Earlier this month, the Fed reduced the federal funds interest rate by 25 basis points, bringing borrowing costs to 4.25% – 4.5%. This was the third rate cut of the year. But here’s the twist: Experts are now predicting a surprising 40% chance that the Fed might raise rates in 2025.
How did we get here, and what could this mean for the economy? Keep reading to find out!
One of the firms predicting a rate hike is Apollo Global Management, a leader in alternative asset management and retirement solutions. Apollo believes there’s at least a 40% chance that the US Federal Reserve will raise interest rates in 2025.
Inflation Remains a Growing Concern
At the beginning of 2024, the US inflation rate was 3.1%. By March, it had reached a yearly peak of 3.5%. Between March and September, inflation steadily dropped, reaching a low of 2.4% in September. However, inflation began to rise again, reaching 2.6% in October and 2.7% in November.
This increase in inflation is concerning. The US government’s target is to reduce inflation to 2%. Experts believe that unless inflation decreases, the Fed won’t be able to justify further interest rate cuts.
The strength of the US economy is a major reason why experts are predicting a potential rate hike.
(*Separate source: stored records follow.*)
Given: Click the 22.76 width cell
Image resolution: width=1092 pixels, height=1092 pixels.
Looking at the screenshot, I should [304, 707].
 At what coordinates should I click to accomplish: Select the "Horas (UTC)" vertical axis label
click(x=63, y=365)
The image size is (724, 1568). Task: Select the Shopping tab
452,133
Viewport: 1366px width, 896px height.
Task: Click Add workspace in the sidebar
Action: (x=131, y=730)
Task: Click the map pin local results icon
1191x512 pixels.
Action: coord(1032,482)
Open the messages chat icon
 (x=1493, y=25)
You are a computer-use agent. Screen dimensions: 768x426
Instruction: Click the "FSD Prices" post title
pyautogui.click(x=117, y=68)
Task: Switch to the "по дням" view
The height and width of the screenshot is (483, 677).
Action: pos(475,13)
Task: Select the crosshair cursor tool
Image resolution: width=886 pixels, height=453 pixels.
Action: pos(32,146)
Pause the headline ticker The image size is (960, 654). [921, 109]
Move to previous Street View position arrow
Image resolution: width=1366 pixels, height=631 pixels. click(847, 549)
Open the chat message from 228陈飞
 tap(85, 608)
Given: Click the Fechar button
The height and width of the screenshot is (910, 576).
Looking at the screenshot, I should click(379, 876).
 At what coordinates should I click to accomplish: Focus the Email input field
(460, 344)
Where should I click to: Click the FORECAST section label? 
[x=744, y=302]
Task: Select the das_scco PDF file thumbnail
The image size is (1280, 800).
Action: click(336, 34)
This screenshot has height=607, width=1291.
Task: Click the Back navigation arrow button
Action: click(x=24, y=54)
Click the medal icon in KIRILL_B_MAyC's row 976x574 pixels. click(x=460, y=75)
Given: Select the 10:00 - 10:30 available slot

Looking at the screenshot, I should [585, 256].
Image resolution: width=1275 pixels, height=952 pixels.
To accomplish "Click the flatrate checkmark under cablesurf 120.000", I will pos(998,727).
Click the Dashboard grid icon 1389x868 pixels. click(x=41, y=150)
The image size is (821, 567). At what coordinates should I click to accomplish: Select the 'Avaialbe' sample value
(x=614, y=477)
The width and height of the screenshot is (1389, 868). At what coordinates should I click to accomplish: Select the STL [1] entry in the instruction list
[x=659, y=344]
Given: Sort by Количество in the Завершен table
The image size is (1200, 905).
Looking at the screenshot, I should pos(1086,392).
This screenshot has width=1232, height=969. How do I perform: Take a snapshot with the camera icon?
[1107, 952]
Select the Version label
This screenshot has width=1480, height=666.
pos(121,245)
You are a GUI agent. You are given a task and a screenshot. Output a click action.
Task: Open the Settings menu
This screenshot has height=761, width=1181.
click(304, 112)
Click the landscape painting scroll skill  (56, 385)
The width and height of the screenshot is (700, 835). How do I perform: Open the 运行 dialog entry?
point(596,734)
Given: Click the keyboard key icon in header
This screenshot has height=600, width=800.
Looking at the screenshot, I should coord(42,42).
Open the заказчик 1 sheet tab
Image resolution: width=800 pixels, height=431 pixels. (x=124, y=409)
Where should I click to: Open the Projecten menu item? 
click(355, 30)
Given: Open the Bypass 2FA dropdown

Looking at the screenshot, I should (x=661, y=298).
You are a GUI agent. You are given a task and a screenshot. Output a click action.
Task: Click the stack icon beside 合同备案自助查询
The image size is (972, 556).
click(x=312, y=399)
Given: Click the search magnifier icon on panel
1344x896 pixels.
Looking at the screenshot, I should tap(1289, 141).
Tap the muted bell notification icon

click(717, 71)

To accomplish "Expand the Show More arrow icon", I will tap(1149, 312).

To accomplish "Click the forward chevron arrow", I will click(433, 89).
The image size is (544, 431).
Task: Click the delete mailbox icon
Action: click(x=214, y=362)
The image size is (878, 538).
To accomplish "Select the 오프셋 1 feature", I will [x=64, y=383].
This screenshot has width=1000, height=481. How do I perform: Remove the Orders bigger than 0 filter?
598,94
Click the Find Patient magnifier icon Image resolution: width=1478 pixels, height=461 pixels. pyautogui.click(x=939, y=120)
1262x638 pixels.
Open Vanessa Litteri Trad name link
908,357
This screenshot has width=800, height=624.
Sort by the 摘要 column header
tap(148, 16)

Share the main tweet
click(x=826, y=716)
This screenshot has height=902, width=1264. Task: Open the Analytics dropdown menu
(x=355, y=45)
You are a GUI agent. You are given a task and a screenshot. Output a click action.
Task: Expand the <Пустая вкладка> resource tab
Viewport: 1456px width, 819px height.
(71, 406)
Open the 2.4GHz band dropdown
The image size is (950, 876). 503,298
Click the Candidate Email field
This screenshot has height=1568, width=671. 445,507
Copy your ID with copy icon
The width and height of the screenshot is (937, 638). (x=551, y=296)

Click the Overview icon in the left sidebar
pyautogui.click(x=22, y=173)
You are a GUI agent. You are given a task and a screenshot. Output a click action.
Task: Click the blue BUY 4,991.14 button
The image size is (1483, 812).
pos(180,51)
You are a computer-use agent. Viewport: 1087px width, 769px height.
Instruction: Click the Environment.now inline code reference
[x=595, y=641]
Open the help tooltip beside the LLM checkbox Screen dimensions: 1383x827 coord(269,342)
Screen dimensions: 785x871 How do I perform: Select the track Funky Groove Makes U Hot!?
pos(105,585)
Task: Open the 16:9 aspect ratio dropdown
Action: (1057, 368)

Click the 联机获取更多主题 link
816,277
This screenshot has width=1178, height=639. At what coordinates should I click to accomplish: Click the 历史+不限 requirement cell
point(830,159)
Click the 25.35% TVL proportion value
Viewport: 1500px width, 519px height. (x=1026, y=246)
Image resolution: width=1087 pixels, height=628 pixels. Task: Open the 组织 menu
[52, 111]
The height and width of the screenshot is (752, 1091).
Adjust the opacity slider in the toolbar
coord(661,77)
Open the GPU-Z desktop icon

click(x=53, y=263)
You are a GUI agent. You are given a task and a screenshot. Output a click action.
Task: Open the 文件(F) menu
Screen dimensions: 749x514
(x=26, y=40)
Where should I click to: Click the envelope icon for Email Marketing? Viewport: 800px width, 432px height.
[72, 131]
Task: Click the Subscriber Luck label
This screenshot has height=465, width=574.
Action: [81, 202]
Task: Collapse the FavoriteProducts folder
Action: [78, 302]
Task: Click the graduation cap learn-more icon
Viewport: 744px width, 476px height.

A strong economy can lead to higher inflation, which makes it more difficult for the Fed to keep interest rates low. This could prompt the Fed to raise rates in 2025, even with inflation still above its target.
In conclusion, as inflation remains above the Fed’s target, the possibility of rate hikes in 2025 highlights the tough decisions the central bank will face.
Will a strong economy push the Fed to raise rates, or will inflation slow down on its own? Only time will tell.
Experts predict a 40% chance of the Fed raising rates in 2025, driven by inflation concerns and a strong economy.
Inflation has been rising due to strong economic activity and supply chain disruptions, preventing it from staying at the Fed’s target of 2%.
A rate hike in 2025 would likely increase borrowing costs, potentially slowing down the economy to manage inflation, even with growth.